• The stimulus checks would be sent to Pennsylvanians earning $80,000 or less per year
  • The proposal would also grant relief to small businesses and homeowners
  • The state Republicans are reluctant to approve the legislation

Pennsylvania Gov. Tom Wolf has renewed a call for state lawmakers to approve a legislation that would send $2,000 stimulus checks to residents.

Speaking at an event in Reading on Thursday, Wolf said he wants to use $500 million of the $2.2 billion of unspent federal COVID-19 relief funding to send most residents a one-time direct payment.

"This is not some grand theoretical thing.

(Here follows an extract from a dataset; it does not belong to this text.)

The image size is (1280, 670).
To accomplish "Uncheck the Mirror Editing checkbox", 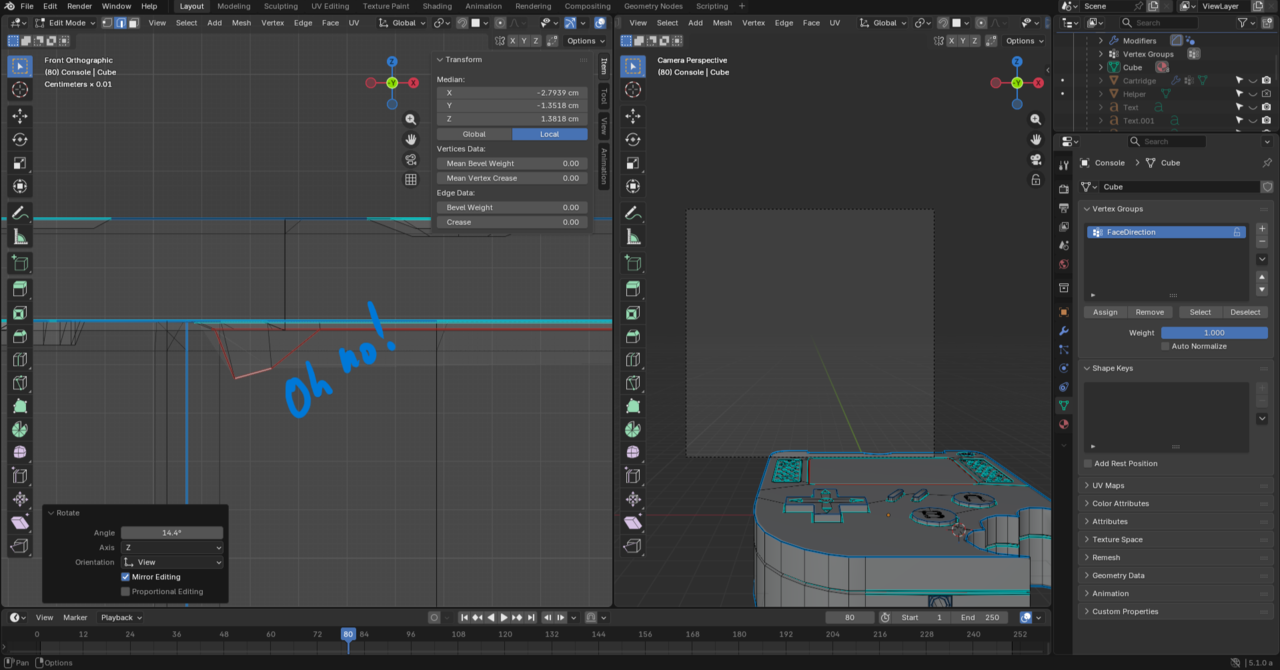I will point(126,577).
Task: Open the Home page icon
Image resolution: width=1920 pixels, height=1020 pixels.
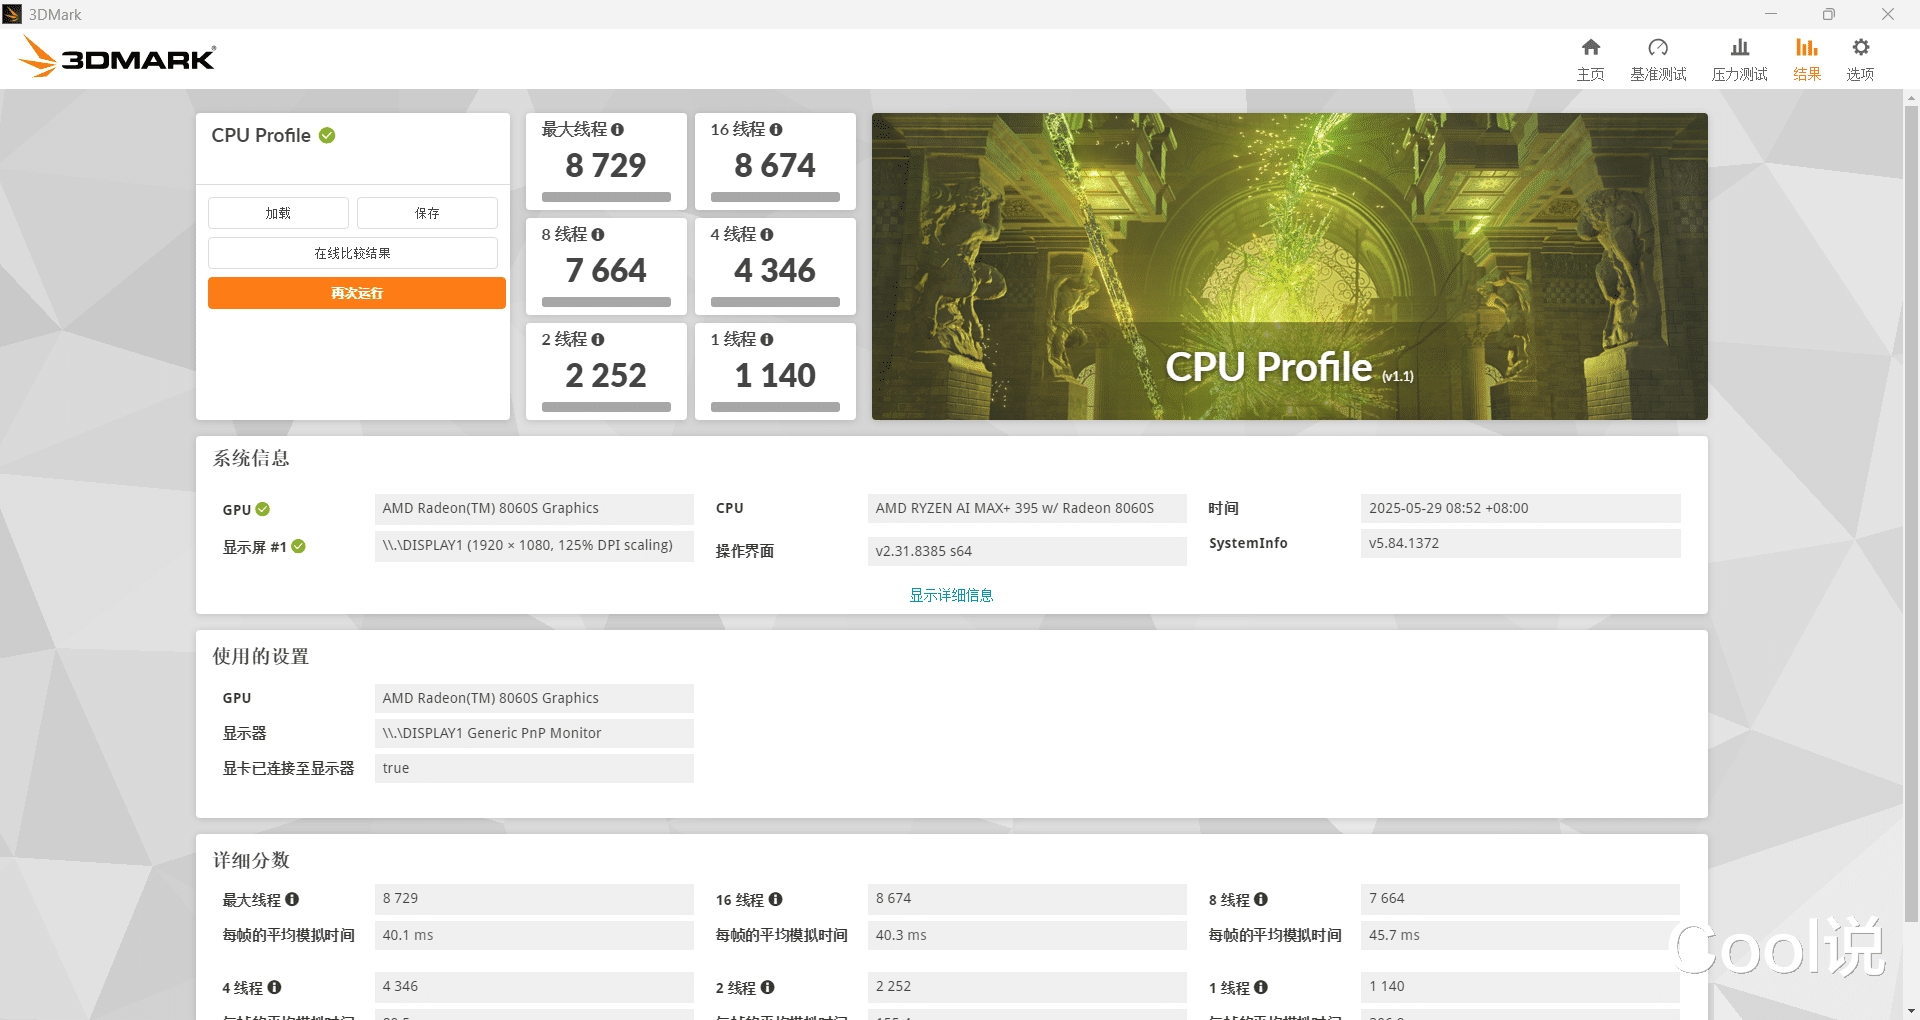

This is something that says, could we take some of this money and actually give it to Pennsylvanians -- $2,000?" Wolf said. "If you're a household that makes $80,000 or less, you qualify for this. And it's $2,000 for what? Anything you want.”

The renewed calls come after Gov. Wolf in February announced a $1.7 billion proposal that would use money from the state’s $2 billion unused federal COVID-19 relief funding to support families and workers, small businesses and the community.

In the proposal, $500 million would be allotted to provide $2,000 checks to households earning $80,000 or less annually; at least $225 million would provide grants to small businesses that were impacted by the pandemic; $204 million would provide direct property tax relief to low-income renters and homeowners; $325 million would be invested to support the state’s healthcare system, and $450 million would be invested in community projects that address the threat of climate change.

Wolf’s stimulus check proposal, however, was faced with a cool reception by state Republicans. Sen. Devlin Robinson, R-Pa., said his colleagues would rather spend the $2.2 billion unused COVID-19 relief funding on other issues, such as bridge work on I-79.

"Well, he's right that if we don't use the money, we lose it. But there's better ways to spend the money. Out here in Pittsburgh, we have bridges falling around the city. We have a lot of closures,” Robinson said, according to CBS News.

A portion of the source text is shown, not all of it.